==== PROVIDED MATERIAL

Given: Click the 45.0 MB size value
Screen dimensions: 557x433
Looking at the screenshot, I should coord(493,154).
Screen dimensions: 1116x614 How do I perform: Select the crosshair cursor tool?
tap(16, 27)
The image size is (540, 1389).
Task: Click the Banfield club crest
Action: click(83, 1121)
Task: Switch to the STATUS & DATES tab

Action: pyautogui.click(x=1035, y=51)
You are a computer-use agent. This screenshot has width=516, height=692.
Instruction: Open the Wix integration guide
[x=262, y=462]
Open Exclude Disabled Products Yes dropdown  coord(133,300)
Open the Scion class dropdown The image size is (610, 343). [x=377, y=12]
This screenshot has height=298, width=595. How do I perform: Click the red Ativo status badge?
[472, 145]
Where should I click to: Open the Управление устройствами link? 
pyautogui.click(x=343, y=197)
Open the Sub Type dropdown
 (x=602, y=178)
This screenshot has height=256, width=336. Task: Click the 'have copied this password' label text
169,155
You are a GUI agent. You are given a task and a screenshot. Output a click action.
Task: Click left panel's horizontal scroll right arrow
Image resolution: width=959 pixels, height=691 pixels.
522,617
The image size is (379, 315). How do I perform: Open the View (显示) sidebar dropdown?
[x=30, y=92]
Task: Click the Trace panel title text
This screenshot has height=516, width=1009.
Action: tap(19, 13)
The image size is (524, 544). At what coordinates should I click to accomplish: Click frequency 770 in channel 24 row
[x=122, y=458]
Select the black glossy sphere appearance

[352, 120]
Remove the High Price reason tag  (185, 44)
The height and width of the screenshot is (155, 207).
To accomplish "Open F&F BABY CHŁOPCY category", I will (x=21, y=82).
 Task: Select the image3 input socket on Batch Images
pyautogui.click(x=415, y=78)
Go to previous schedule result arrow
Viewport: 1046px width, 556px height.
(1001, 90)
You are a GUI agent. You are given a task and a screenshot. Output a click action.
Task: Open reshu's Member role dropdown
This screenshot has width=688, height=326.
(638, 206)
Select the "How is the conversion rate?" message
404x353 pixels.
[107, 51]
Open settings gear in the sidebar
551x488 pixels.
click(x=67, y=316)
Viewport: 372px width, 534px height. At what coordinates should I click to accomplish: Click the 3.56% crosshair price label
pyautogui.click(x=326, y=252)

========

== INSTRUCTIONS FOR THE TASK ==
Search the entries above for the string "panel", and report each line where it occurs.

== SOLUTION FOR THIS PROBLEM ==
Task: Click left panel's horizontal scroll right arrow
Task: Click the Trace panel title text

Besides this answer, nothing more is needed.